__What is needed__.
Could you quote the lines from the one containing "Given: Open the" through the one containing "Looking at the", leaving the pictures out?

>> BEGIN Extracted information

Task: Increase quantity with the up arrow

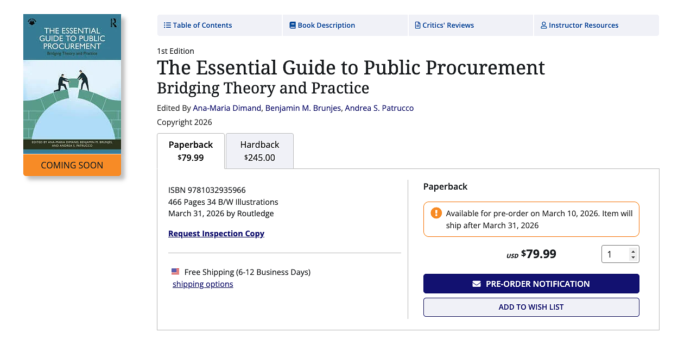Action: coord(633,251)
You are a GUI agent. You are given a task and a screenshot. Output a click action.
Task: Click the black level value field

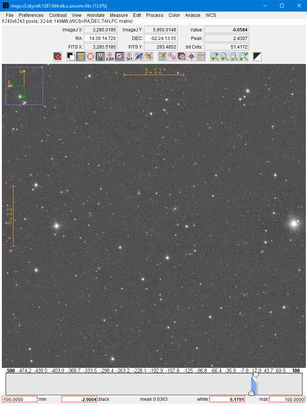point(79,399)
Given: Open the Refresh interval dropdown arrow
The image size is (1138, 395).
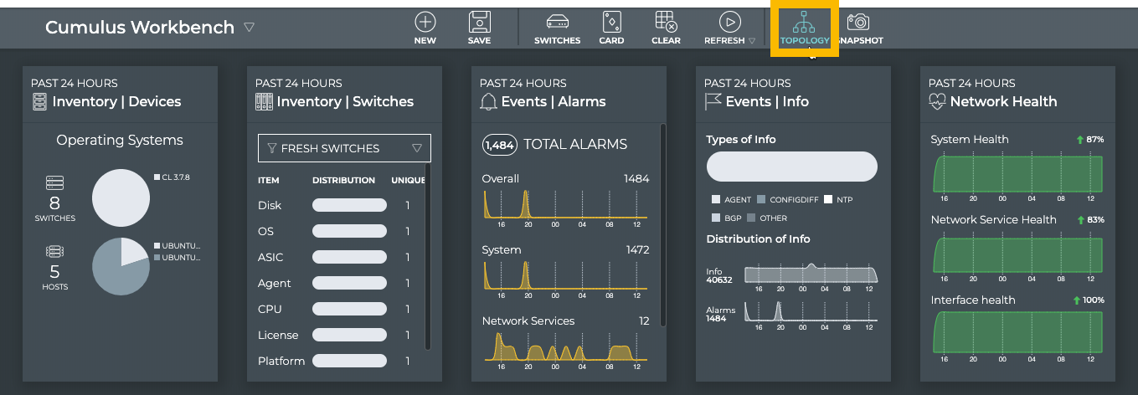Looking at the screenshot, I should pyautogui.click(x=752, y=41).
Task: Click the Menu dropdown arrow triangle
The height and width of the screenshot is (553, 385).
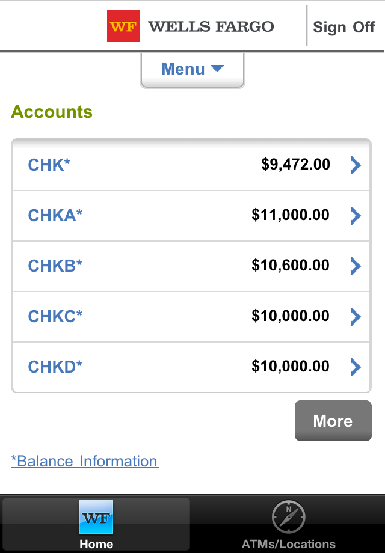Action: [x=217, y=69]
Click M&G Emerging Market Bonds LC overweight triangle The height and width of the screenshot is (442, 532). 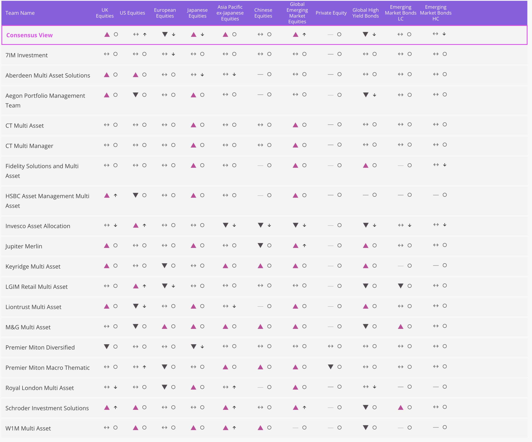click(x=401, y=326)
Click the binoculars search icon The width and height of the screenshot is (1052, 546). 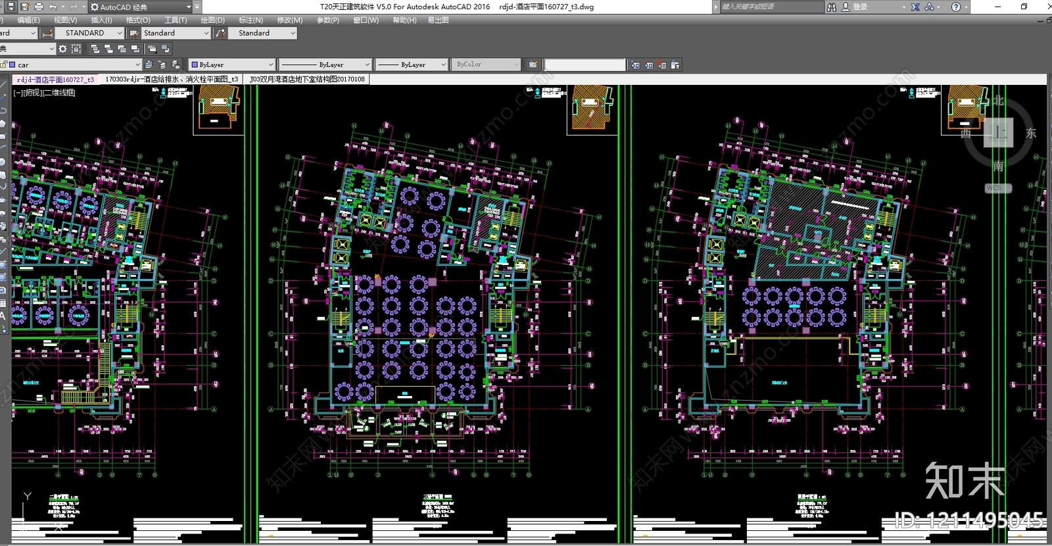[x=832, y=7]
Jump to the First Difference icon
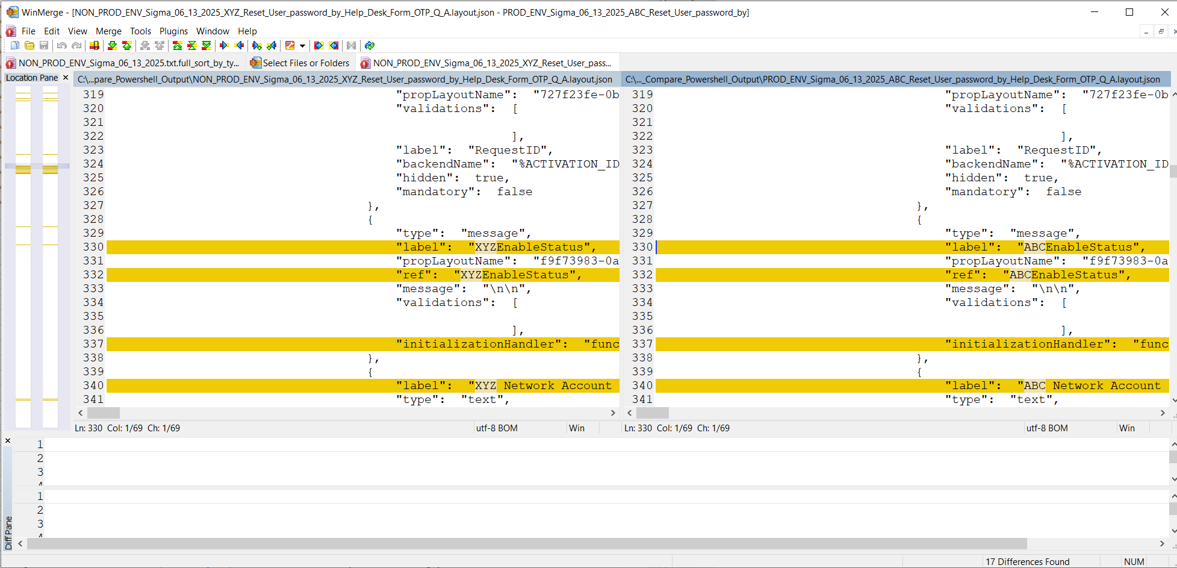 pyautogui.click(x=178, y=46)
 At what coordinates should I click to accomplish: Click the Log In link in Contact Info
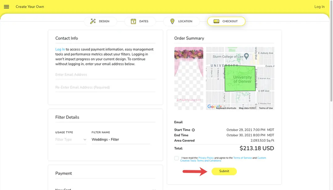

>> END Extracted information

__Expected answer__.
Given: Open the Refresh interval dropdown arrow
The image size is (1138, 395).
Looking at the screenshot, I should pyautogui.click(x=752, y=41).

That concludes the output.